Satpy includes a low-level function and a high-level Mixin class for
registering files. The higher level class is recommended for any Satpy
component like readers, writers, and compositors. The lower-level
register_file()
function can be used for any other
use case.
The DataMixIn
class is automatically included
in the FileYAMLReader
and
Writer
base classes. For any other component (like
a compositor) you should include it as another parent class:
from satpy.aux_download import DataDownloadMixin
from satpy.composites import GenericCompositor
class MyCompositor(GenericCompositor, DataDownloadMixin):
"""Compositor that uses downloaded files."""
def __init__(self, name, url=None, known_hash=None, **kwargs):
super().__init__(name, **kwargs)
data_files = [{'url': url, 'known_hash': known_hash}]
self.register_data_files(data_files)
However your code registers files, to be consistent it must do it during
initialization so that the find_registerable_files()
.
If your component isn’t a reader, writer, or compositor then this function
will need to be updated to find and load your registered files. See
Offline Downloads below for more information.
As mentioned, the mixin class is included in the base reader and writer class.
To register files in these cases, include a data_files
section in your
YAML configuration file. For readers this would go under the reader
section and for writers the writer
section. This parameter is a list
of dictionaries including a url
, known_hash
, and optional
filename
. For example:
reader:
name: abi_l1b
short_name: ABI L1b
long_name: GOES-R ABI Level 1b
... other metadata ...
data_files:
- url: "https://example.com/my_data_file.dat"

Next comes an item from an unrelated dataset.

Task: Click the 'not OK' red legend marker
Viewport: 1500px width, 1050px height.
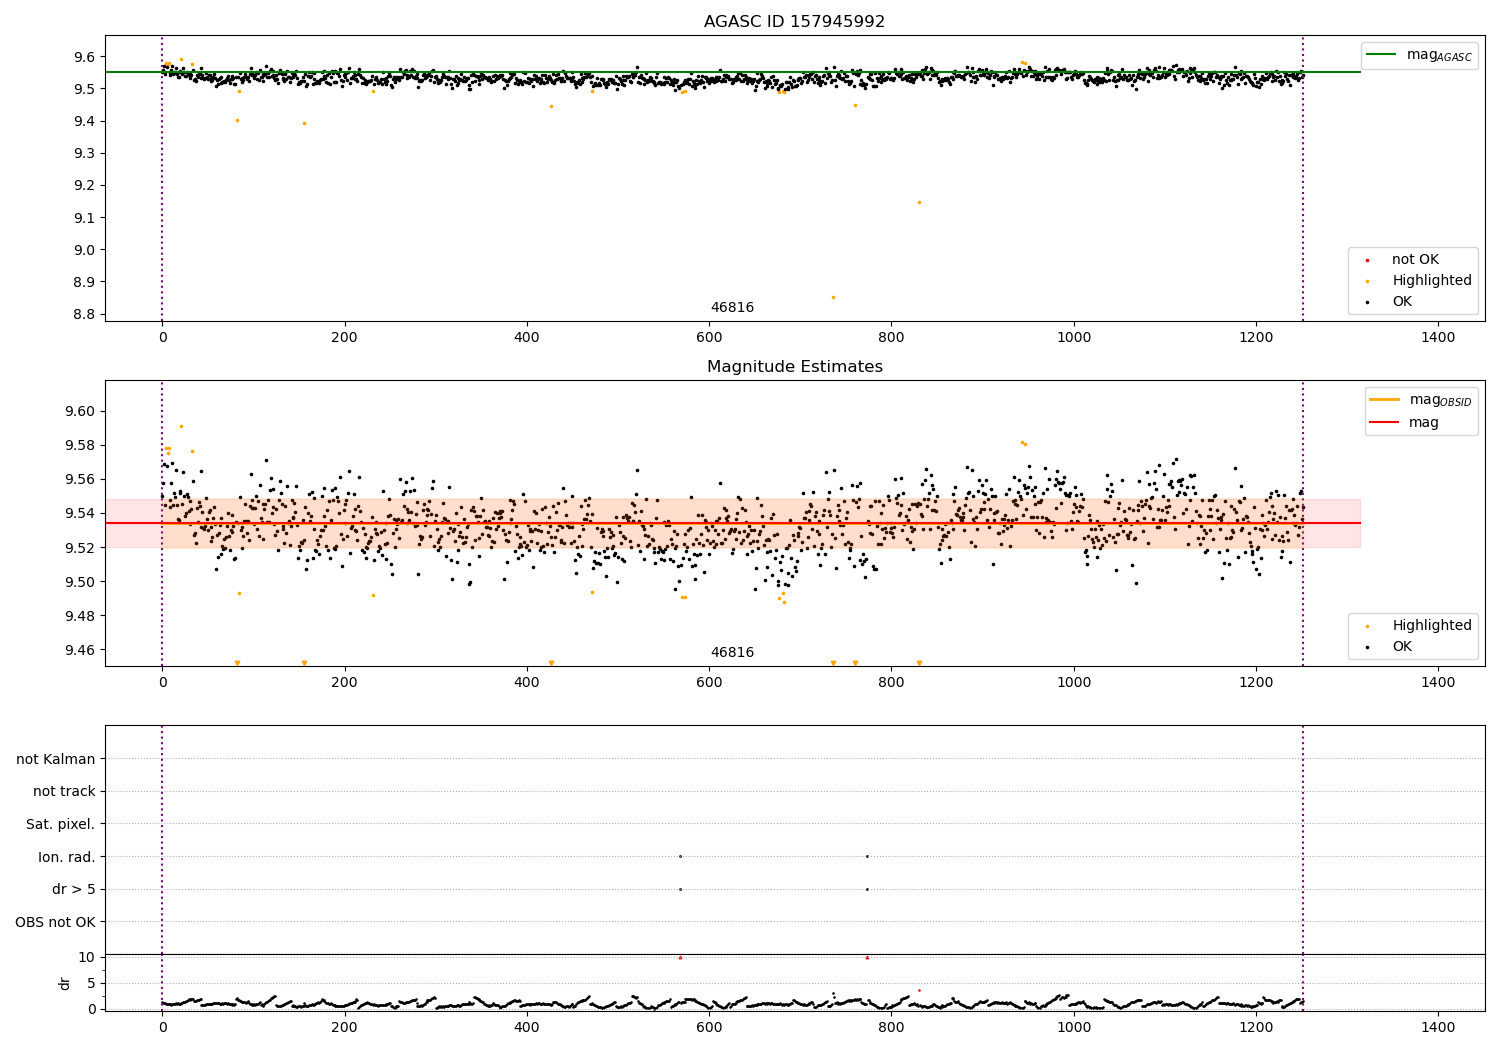Action: click(1367, 260)
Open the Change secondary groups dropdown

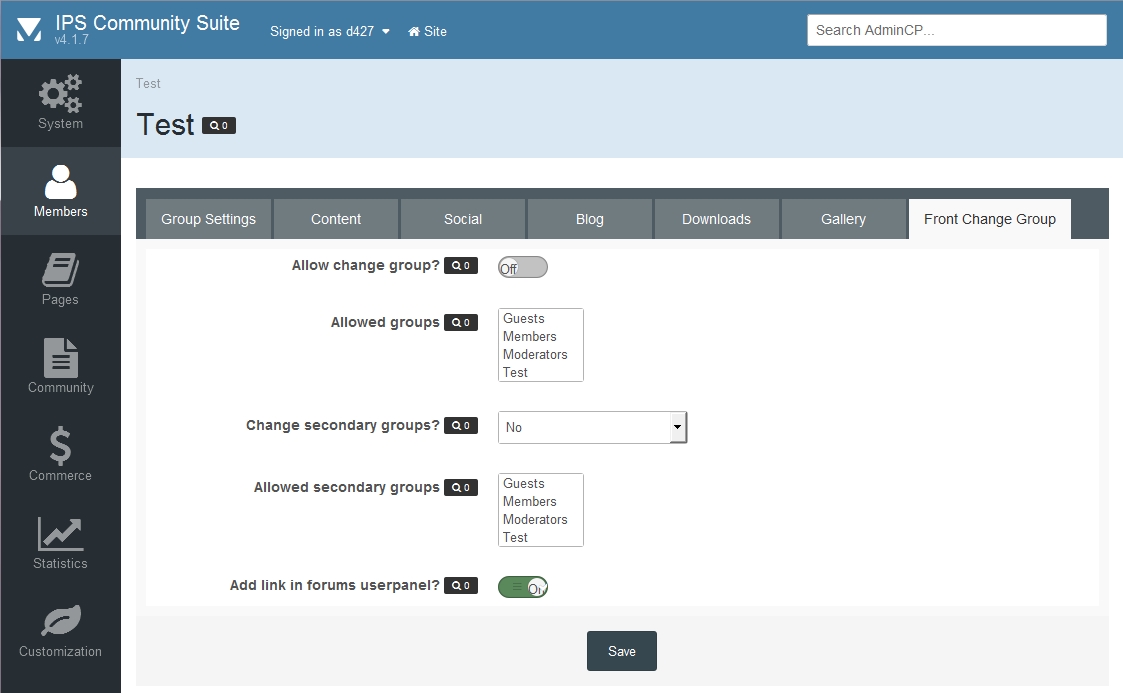click(x=592, y=427)
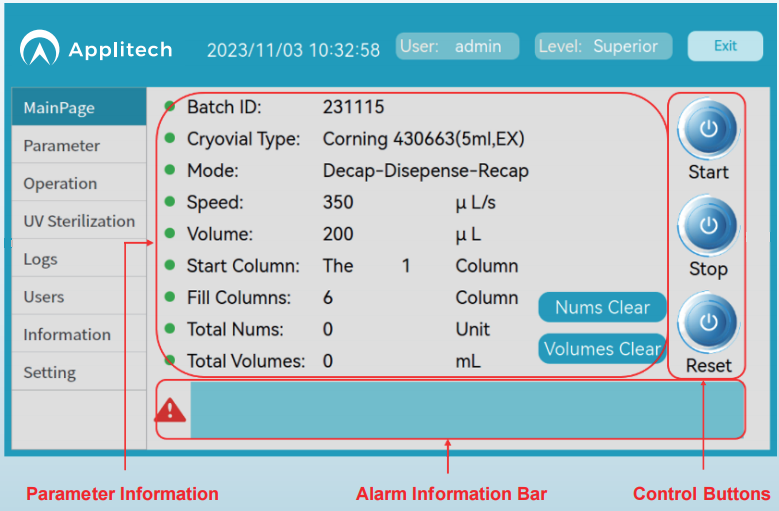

- url: "https://raw.githubusercontent.com/pytroll/satpy/main/README.rst"
known_hash: "sha256:5891286b63e7745de08c4b0ac204ad44cfdb9ab770309debaba90308305fa759"
- url: "https://raw.githubusercontent.com/pytroll/satpy/main/RELEASING.md"
filename: "satpy_releasing.md"
known_hash: null
See the DataDownloadMixin
for more information.
Retrieving
Files that have been registered (see above) can be retrieved by calling the
retrieve()
function. This function expects a single
argument: the cache key. Cache keys are returned by registering functions, but
can also be pre-determined by following the scheme
<component_type>/<filename>
(ex. readers/README.rst
).
Retrieving a file will download it to local disk if needed and then return
the local pathname. Data is stored locally in the Data Directory.
It is up to the caller to then open the file.
Offline Downloads
To assist with operational environments, Satpy includes a
retrieve_all()
function that will try to find all
files that Satpy components may need to download in the future and download
them to the current directory specified by Data Directory.
This function allows you to specify a list of readers
, writers
, or
composite_sensors
to limit what components are checked for files to
download.
The retrieve_all
function is also available through a command line script
called satpy_retrieve_all_aux_data
. Run the following for usage information.
satpy_retrieve_all_aux_data --help
To make sure that no additional files are downloaded when running Satpy see Demo Data Directory.